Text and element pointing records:
◇ ◇ ◇ ◇
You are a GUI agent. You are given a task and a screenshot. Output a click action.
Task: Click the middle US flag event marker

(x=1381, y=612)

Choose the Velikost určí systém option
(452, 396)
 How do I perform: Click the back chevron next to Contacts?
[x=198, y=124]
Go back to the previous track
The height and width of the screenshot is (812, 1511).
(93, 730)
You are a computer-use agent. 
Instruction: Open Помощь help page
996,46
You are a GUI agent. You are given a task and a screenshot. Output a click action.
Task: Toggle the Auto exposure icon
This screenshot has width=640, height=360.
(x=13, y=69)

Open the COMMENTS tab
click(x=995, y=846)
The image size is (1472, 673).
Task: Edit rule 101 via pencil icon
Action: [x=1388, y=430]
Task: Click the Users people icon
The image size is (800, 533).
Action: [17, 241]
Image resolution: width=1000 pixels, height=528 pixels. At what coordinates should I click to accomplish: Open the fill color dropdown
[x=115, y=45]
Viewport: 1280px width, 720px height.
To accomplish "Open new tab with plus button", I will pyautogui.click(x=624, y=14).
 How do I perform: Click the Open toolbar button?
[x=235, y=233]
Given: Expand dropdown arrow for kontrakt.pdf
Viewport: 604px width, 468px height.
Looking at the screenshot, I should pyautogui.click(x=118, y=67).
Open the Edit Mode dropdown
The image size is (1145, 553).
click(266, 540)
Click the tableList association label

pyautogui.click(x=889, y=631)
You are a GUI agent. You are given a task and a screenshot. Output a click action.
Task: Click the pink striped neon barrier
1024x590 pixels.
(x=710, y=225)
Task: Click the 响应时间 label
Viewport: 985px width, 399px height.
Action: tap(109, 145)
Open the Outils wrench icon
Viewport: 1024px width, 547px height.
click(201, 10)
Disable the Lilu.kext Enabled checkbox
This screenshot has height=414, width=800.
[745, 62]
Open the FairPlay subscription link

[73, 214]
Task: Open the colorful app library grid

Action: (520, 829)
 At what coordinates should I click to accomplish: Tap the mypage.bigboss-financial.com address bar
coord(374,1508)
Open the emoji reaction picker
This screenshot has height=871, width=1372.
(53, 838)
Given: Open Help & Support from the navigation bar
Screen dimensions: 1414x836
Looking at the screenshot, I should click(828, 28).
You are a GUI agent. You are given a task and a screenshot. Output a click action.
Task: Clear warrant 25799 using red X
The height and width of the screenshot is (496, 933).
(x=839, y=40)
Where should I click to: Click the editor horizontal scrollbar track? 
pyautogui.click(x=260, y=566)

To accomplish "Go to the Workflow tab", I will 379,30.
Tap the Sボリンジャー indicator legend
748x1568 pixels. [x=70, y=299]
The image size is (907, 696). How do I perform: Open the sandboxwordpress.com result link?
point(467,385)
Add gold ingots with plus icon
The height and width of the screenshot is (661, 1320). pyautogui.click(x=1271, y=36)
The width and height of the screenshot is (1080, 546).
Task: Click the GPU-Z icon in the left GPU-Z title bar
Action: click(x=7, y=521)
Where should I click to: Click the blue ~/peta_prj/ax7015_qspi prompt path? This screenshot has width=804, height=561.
◇ ◇ ◇ ◇
> [Objective] Repeat the entries above word for word, line by line.

> [Task output]
You are a GUI agent. You are given a task and a screenshot. Output a click action.
Task: Click the middle US flag event marker

(x=1381, y=612)

Choose the Velikost určí systém option
(452, 396)
 How do I perform: Click the back chevron next to Contacts?
[x=198, y=124]
Go back to the previous track
The height and width of the screenshot is (812, 1511).
(93, 730)
You are a computer-use agent. 
Instruction: Open Помощь help page
996,46
You are a GUI agent. You are given a task and a screenshot. Output a click action.
Task: Toggle the Auto exposure icon
This screenshot has width=640, height=360.
(x=13, y=69)

Open the COMMENTS tab
click(x=995, y=846)
The image size is (1472, 673).
Task: Edit rule 101 via pencil icon
Action: [x=1388, y=430]
Task: Click the Users people icon
The image size is (800, 533).
Action: [17, 241]
Image resolution: width=1000 pixels, height=528 pixels. At what coordinates should I click to accomplish: Open the fill color dropdown
[x=115, y=45]
Viewport: 1280px width, 720px height.
To accomplish "Open new tab with plus button", I will pyautogui.click(x=624, y=14).
 How do I perform: Click the Open toolbar button?
[x=235, y=233]
Given: Expand dropdown arrow for kontrakt.pdf
Viewport: 604px width, 468px height.
Looking at the screenshot, I should pyautogui.click(x=118, y=67).
Open the Edit Mode dropdown
The image size is (1145, 553).
click(266, 540)
Click the tableList association label

pyautogui.click(x=889, y=631)
You are a GUI agent. You are given a task and a screenshot. Output a click action.
Task: Click the pink striped neon barrier
1024x590 pixels.
(x=710, y=225)
Task: Click the 响应时间 label
Viewport: 985px width, 399px height.
Action: tap(109, 145)
Open the Outils wrench icon
Viewport: 1024px width, 547px height.
click(201, 10)
Disable the Lilu.kext Enabled checkbox
This screenshot has height=414, width=800.
[745, 62]
Open the FairPlay subscription link

[73, 214]
Task: Open the colorful app library grid

Action: (520, 829)
 At what coordinates should I click to accomplish: Tap the mypage.bigboss-financial.com address bar
coord(374,1508)
Open the emoji reaction picker
This screenshot has height=871, width=1372.
(53, 838)
Given: Open Help & Support from the navigation bar
Screen dimensions: 1414x836
Looking at the screenshot, I should click(828, 28).
You are a GUI agent. You are given a task and a screenshot. Output a click action.
Task: Clear warrant 25799 using red X
The height and width of the screenshot is (496, 933).
(x=839, y=40)
Where should I click to: Click the editor horizontal scrollbar track? 
pyautogui.click(x=260, y=566)

To accomplish "Go to the Workflow tab", I will 379,30.
Tap the Sボリンジャー indicator legend
748x1568 pixels. [x=70, y=299]
The image size is (907, 696). How do I perform: Open the sandboxwordpress.com result link?
point(467,385)
Add gold ingots with plus icon
The height and width of the screenshot is (661, 1320). pyautogui.click(x=1271, y=36)
The width and height of the screenshot is (1080, 546).
Task: Click the GPU-Z icon in the left GPU-Z title bar
Action: click(x=7, y=521)
Where should I click to: Click the blue ~/peta_prj/ax7015_qspi prompt path? This screenshot has width=804, height=561.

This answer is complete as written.